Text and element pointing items
..........
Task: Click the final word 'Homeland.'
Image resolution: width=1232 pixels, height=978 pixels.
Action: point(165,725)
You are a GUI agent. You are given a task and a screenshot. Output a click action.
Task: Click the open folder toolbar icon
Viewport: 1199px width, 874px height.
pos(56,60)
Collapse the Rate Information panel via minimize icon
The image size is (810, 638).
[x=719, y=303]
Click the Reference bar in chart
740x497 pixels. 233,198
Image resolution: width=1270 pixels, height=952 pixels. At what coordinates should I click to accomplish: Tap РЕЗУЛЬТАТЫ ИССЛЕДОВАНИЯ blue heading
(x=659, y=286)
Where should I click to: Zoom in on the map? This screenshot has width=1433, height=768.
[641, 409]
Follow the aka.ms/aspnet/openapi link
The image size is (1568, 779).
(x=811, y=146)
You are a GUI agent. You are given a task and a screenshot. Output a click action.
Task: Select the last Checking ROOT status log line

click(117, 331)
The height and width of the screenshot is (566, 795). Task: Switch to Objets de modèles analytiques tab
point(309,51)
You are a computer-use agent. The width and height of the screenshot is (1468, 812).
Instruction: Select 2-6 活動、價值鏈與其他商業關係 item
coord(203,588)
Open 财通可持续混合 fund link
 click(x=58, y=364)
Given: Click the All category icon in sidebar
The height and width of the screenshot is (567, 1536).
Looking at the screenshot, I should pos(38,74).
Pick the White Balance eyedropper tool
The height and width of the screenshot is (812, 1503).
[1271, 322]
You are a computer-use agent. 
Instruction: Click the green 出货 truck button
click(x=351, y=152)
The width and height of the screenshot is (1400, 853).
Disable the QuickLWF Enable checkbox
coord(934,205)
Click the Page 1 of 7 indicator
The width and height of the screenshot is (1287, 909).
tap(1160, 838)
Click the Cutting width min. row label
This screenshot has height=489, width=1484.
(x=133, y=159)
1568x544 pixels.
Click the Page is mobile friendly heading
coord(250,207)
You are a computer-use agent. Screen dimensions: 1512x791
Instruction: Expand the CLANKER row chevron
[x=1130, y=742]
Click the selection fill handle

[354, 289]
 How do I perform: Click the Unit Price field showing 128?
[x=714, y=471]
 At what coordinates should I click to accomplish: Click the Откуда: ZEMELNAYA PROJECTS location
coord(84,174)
..........
● WHAT YOU SHOULD DO
Copy out all of the items above, swapping each "agent" for "assistant" and leaving everything else unchanged.

● RIGHT ANSWER
Task: Click the final word 'Homeland.'
Image resolution: width=1232 pixels, height=978 pixels.
Action: point(165,725)
You are a GUI assistant. You are given a task and a screenshot. Output a click action.
Task: Click the open folder toolbar icon
Viewport: 1199px width, 874px height.
pos(56,60)
Collapse the Rate Information panel via minimize icon
The image size is (810, 638).
[x=719, y=303]
Click the Reference bar in chart
740x497 pixels. 233,198
Image resolution: width=1270 pixels, height=952 pixels. At what coordinates should I click to accomplish: Tap РЕЗУЛЬТАТЫ ИССЛЕДОВАНИЯ blue heading
(x=659, y=286)
Where should I click to: Zoom in on the map? This screenshot has width=1433, height=768.
[641, 409]
Follow the aka.ms/aspnet/openapi link
The image size is (1568, 779).
(x=811, y=146)
You are a GUI assistant. You are given a task and a screenshot. Output a click action.
Task: Select the last Checking ROOT status log line

click(117, 331)
The height and width of the screenshot is (566, 795). Task: Switch to Objets de modèles analytiques tab
point(309,51)
You are a computer-use assistant. The width and height of the screenshot is (1468, 812).
Instruction: Select 2-6 活動、價值鏈與其他商業關係 item
coord(203,588)
Open 财通可持续混合 fund link
 click(x=58, y=364)
Given: Click the All category icon in sidebar
The height and width of the screenshot is (567, 1536).
Looking at the screenshot, I should pos(38,74).
Pick the White Balance eyedropper tool
The height and width of the screenshot is (812, 1503).
[1271, 322]
You are a computer-use assistant. 
Instruction: Click the green 出货 truck button
click(x=351, y=152)
The width and height of the screenshot is (1400, 853).
Disable the QuickLWF Enable checkbox
coord(934,205)
Click the Page 1 of 7 indicator
The width and height of the screenshot is (1287, 909).
tap(1160, 838)
Click the Cutting width min. row label
This screenshot has height=489, width=1484.
(x=133, y=159)
1568x544 pixels.
Click the Page is mobile friendly heading
coord(250,207)
You are a computer-use assistant. Screen dimensions: 1512x791
Instruction: Expand the CLANKER row chevron
[x=1130, y=742]
Click the selection fill handle

[354, 289]
 How do I perform: Click the Unit Price field showing 128?
[x=714, y=471]
 At what coordinates should I click to accomplish: Click the Откуда: ZEMELNAYA PROJECTS location
coord(84,174)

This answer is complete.